In the amendment to the agreement of sale, what is the latest date the closing may take place under the new Section 8.01?

[start Quoted text]

Attached files

file filename
EX-10.20 - EXHIBIT 10.20 - NATHANS FAMOUS, INC.ex_115615.htm
EX-32.2 - EXHIBIT 32.2 - NATHANS FAMOUS, INC.ex_115182.htm
EX-32.1 - EXHIBIT 32.1 - NATHANS FAMOUS, INC.ex_115181.htm
EX-31.2 - EXHIBIT 31.2 - NATHANS FAMOUS, INC.ex_115180.htm
EX-31.1 - EXHIBIT 31.1 - NATHANS FAMOUS, INC.ex_115179.htm
EX-23 - EXHIBIT 23 - NATHANS FAMOUS, INC.ex_115782.htm
EX-21 - EXHIBIT 21 - NATHANS FAMOUS, INC.ex_115781.htm
10-K - FORM 10-K - NATHANS FAMOUS, INC.nath20180325_10k.htm

Exhibit 10.21

 

AMENDMENT TO AGREEMENT OF SALE

 

 

This AMENDMENT TO AGREEMENT OF SALE (this “Amendment”) is made as of the 6th day of March, 2018 by and between NATHAN’S FAMOUS OPERATING CORP., a Delaware corporation, having an address at One Jericho Plaza, Second Floor, Wing A, Jericho, New York 11753 (the “Seller”), and 660 86 LLC, a New York limited liability company, having an address at 9322 Third Avenue, Brooklyn, New York 11209 (the “Purchaser”).

 

WHEREAS, the Seller and Purchaser entered into that certain Agreement of Sale dated as of September 8, 2017 related to the purchase and sale of certain real property known as 650-666 86th Street, Brooklyn, New York, as more particularly described therein, (the “Agreement”); and

 

WHEREAS, the Agreement provided for the closing of title on or before March 15, 2018, but no later than March 23, 2018, time being of the essence as to such outside date (the “Closing Date”); and

 

WHEREAS, as of the date hereof, Seller is ready, willing and able to close title in accordance with the Agreement; and

 

WHEREAS, Purchaser has requested that the Closing Date be extended, and Seller has agreed to extend the Closing Date, in accordance with the terms and subject to the conditions set forth in this Amendment.

 

NOW, THEREFORE, in consideration of the recitals and other good and valuable consideration, the receipt and sufficiency of which are hereby acknowledged, and intending to be legally bound hereby, the Agreement is hereby amended as follows:

 

1.     Capitalized terms which are not otherwise defined in this Amendment shall have the meaning set forth in the Agreement.

 

2.     Seller and Purchaser agree that the Agreement is in full force and effect.

 

3.     Subject to the conditions set forth in Paragraph 4 of this Amendment, Section 8.01 of the Agreement is hereby deleted in its entirety and replaced with the following:

 

“The Closing shall take place on or before July 15, 2018, but no later than July 23, 2018, time being of the essence as to such outside date (the “Closing Date”) at the offices of Seller’s attorneys, Farrell Fritz, P.C., 400 RXR Plaza, Uniondale, New York.”

 

4.     The aforesaid modification of the Closing Date provided for herein is expressly conditioned upon the following:

 

(a)     The release from escrow, and the payment to Seller contemporaneously with the execution of this Amendment, of the Downpayment in the amount of Six Hundred Thousand Dollars ($600,000.00) and any interest accrued thereon, currently being held by Escrow Agent.

[end Quoted text]
[start Excerpted data]

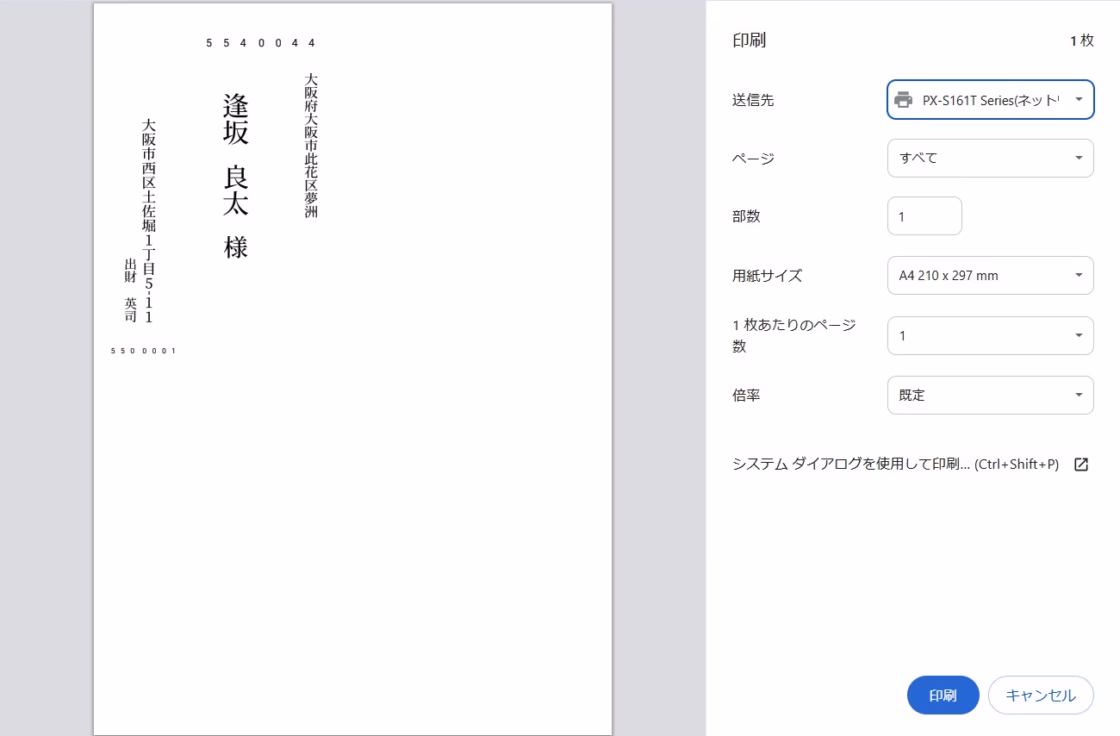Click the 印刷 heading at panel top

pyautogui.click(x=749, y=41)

[end Excerpted data]
[start Excerpted data]

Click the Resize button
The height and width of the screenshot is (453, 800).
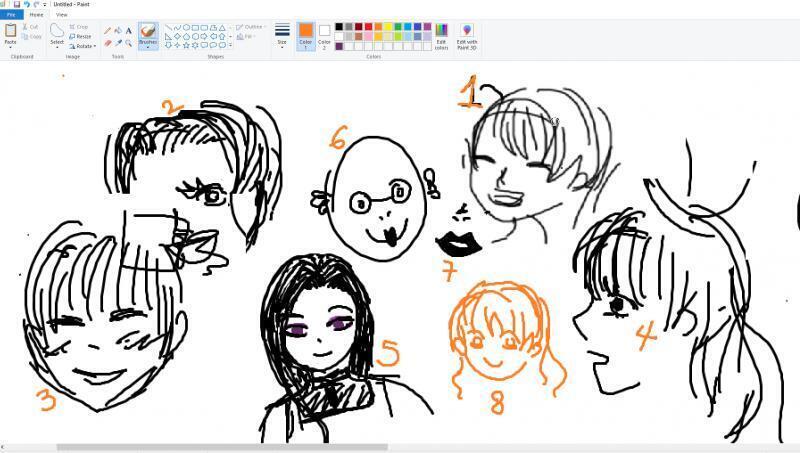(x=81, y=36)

[end Excerpted data]

_Full response_. July 23, 2018